Was sind typisch japanische Pflanzen?

Wer an japanische Pflanzen denkt, dem kommt wohl zuerst der Bambus in den Sinn. Aber es gibt eine ganze Reihe von Pflanzen, die in der japanischen Kultur zuhause sind und unsere Gärten bereichern können. Einige von ihnen gehören auch hierzulande längst zum Gartenbild dazu.

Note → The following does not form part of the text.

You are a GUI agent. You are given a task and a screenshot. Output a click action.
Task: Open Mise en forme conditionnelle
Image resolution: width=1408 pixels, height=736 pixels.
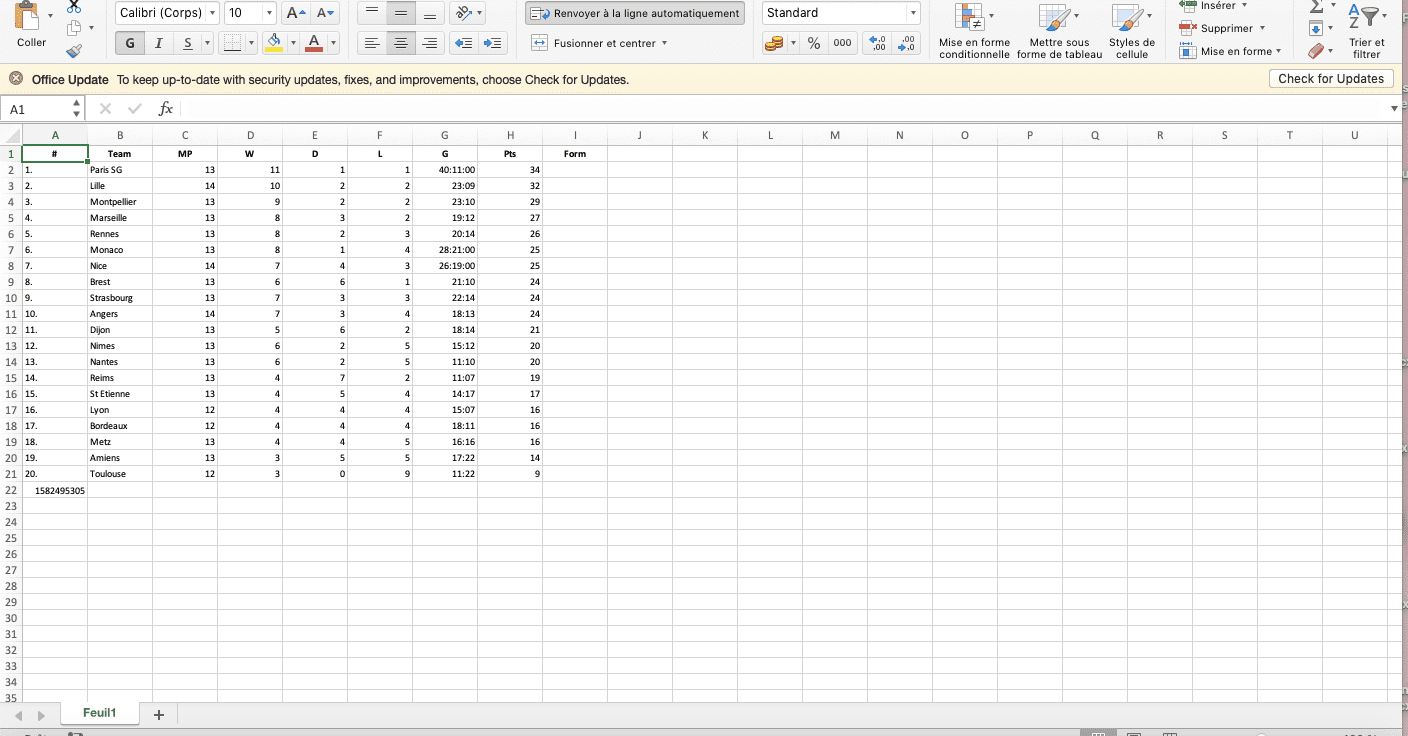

Ein typisch japanischer Garten besteht aus einer Reihe von Pflanzen, die in dieser Form recht einzigartig sind. Viele japanische Pflanzen sind das Ergebnis jahrhundertelanger Züchtungsarbeit. Hierzulande profitieren viele Hobbygärtner von der jahrhundertealten Kunst Japans. Blühpflanzen sind in japanischen Gärten dabei generell sind nicht so verbreitet wie in anderen Kulturen. Nach japanischer Geisteshaltung lenken sie eher vom Wesentlichen ab. Die bekannteste Pflanze Asiens ist wohl der Bambus. Seine symbolische Bedeutung ist in der fernöstlichen Welt mit Beständigkeit verbunden. Es gibt etwa 300 verschiedene Arten, so dass sich auch für den heimischen Garten etwas finden sollte. Bambus ist die am schnellsten wachsende Pflanze überhaupt. Bestimmte Sorten wachsen bis zu einem Meter pro Tag.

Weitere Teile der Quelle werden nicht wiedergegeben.